A friend once asked me what it was like to date as a black woman. She was asking not as a point of othering, but because I told her that “things are different.” We were discussing our parents’ relationships and how rare and strange it was that they are still together. This idea of marriage, of happiness, seems more like an exception to the rule of confusion, pain and regret.
Two years ago, a group of black teenage girls sat across from me on the 66 bus. An older black man, much older, at least in his 50s, began hitting on them, blatantly and disgustingly and physically. They were obviously turned off, because he was crass and because they were young, and this man thought that he could say and do anything he wanted to because these young women tickled his fancy. One girl, agitated, yelled, “I don’t care. Leave me alone! Leave us alone!”
It could have only been the culmination of years of frustration and annoyance because I too felt that anger and grief.

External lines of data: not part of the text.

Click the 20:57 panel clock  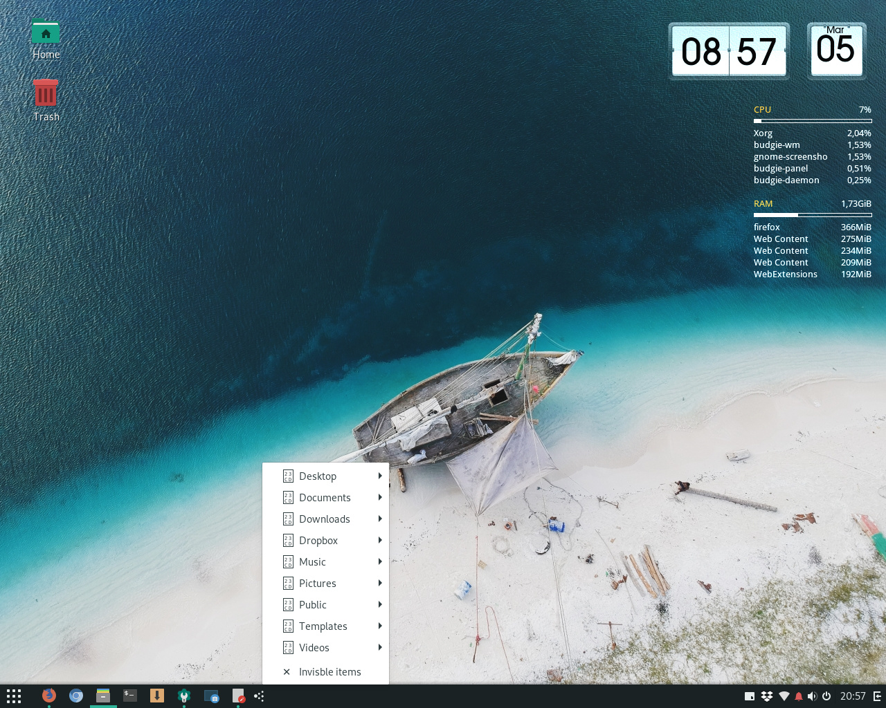[x=853, y=696]
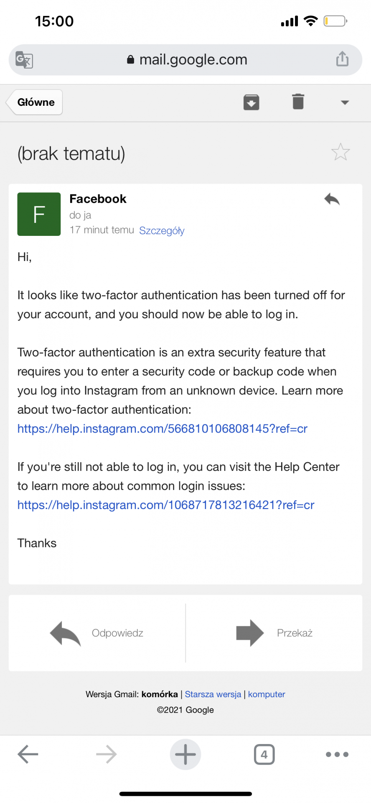Star the (brak tematu) email
Screen dimensions: 371x803
[341, 152]
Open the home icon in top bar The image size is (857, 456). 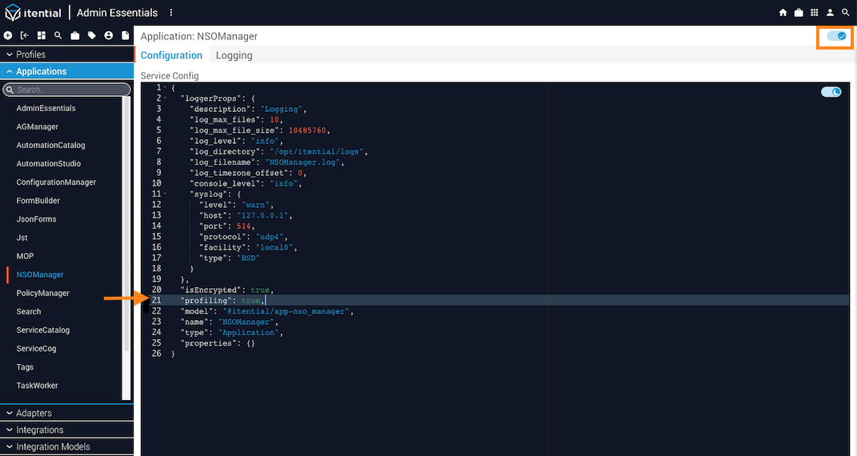[783, 13]
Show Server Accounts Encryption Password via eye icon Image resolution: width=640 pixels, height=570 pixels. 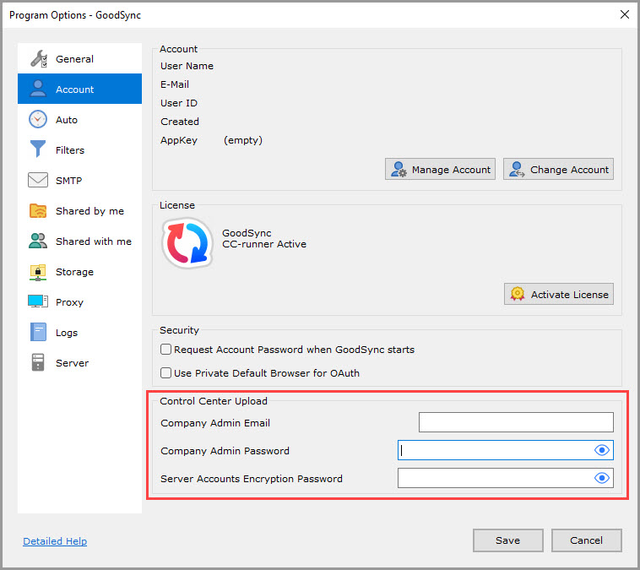point(601,478)
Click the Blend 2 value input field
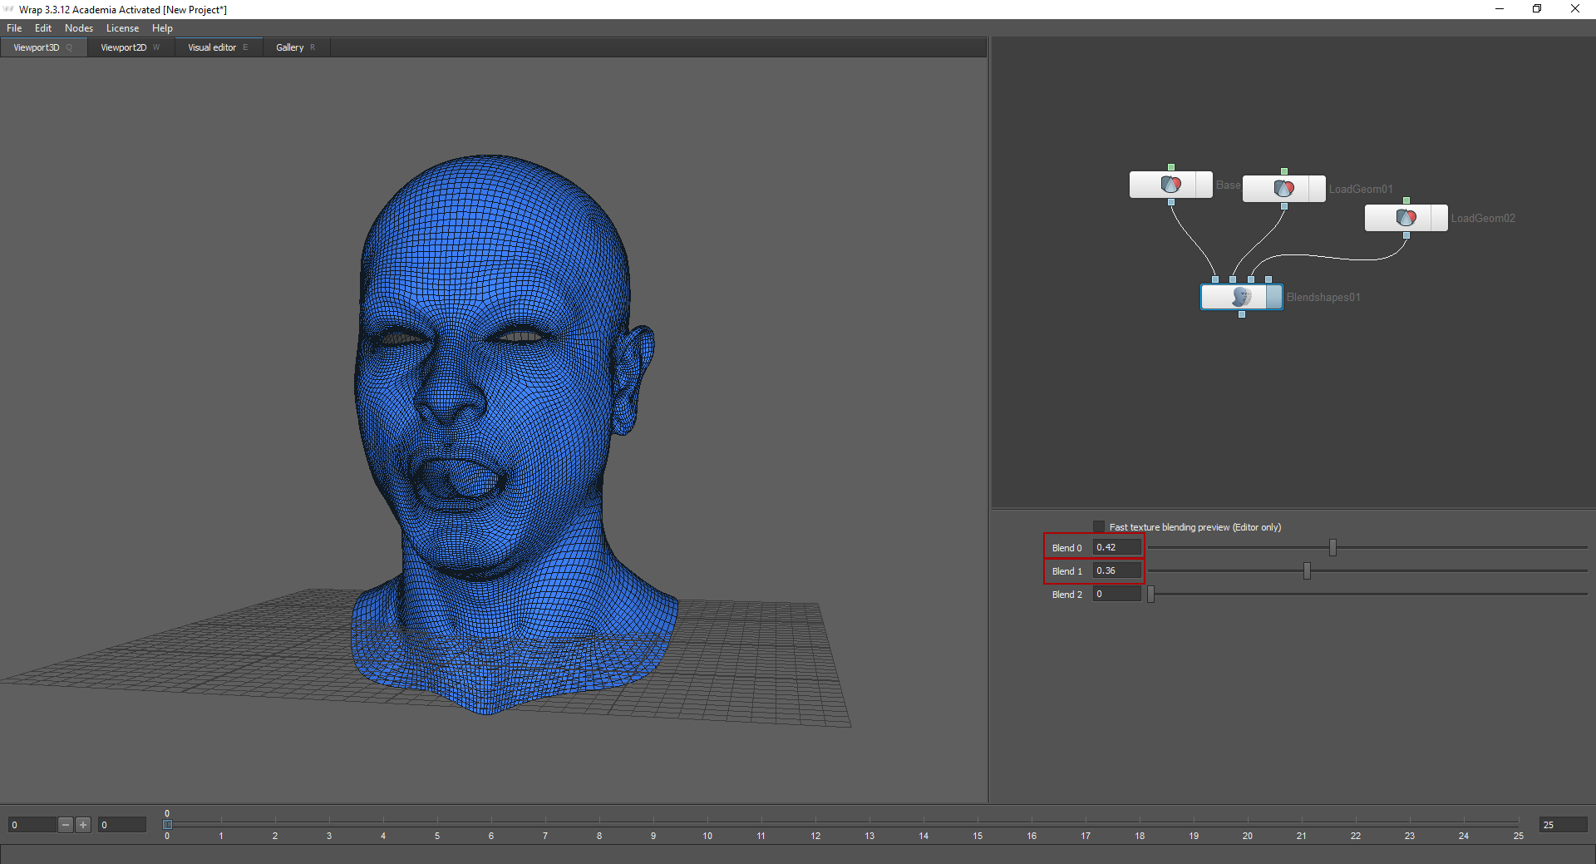 pyautogui.click(x=1116, y=594)
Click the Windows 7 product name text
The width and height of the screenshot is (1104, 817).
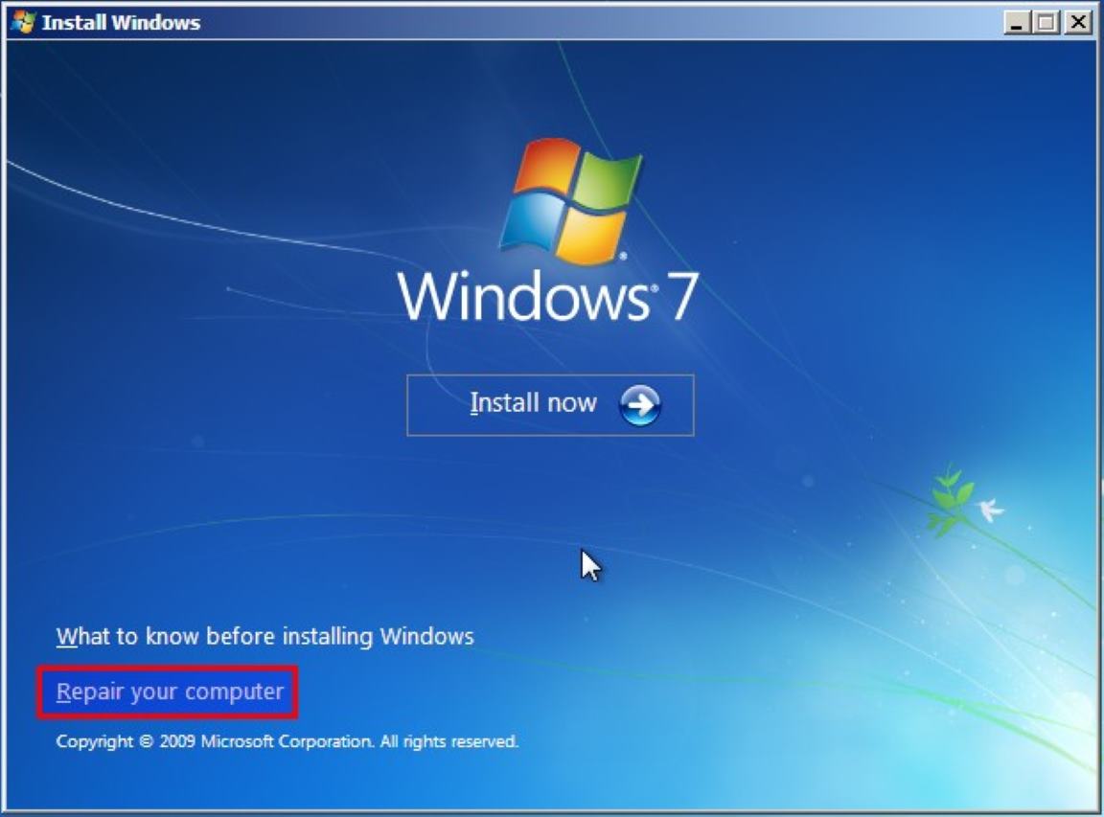point(550,297)
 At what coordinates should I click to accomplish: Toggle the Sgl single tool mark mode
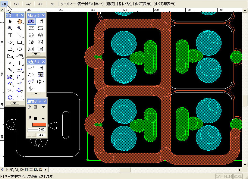click(5, 4)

This was not a random occurrence for them. This was the everyday, the day-to-day, the moment they stepped outside until the moment they locked their door.
There are slight come-ons, cheesy pick-up lines, catcalls which in hindsight are child’s play, and then there is harassment — physical and verbal — much like these teenage girls on the bus suffered, and what I’ve faced numerous times in the past. Harassment is different, and terrifying, and traumatizing. But once you’ve faced it, in all forms, whether it is a man calling you “A stupid stuck-up bitch” or another grabbing you off the street, a block away from your own home, attempting to rape you before you’ve even gotten your first period, you learn to toughen up, to always be aware, to call out the aggressors from the get go in the hopes that this time won’t turn dire. It’s not about hate but about safety and street smarts. As a black woman, unfortunately, I believe it’s something we become accustomed to at a young age.
It shapes the way you look at life and the way you encounter the people around you. If you are like me, it stifles your freedom, creating an existence of confusion. What does it mean to be loved? What does it mean to be happy?
I still think of the moment when everything changes, when that loss of youth shapes one’s days from here on out. It is that critical age of post-innocence, yet pre-adolescence. In my head, the other girls were able to still feel somewhat young and somewhat free, but I remember knowing more than I should, and feeling angry about it at 12 years old. Even now, I yearn for my age, meaning, the ability to be young and feel young and have that be enough. A co-worker said, “What do you have to stress over?” And I thought, most everything. It’s the same as it ever was.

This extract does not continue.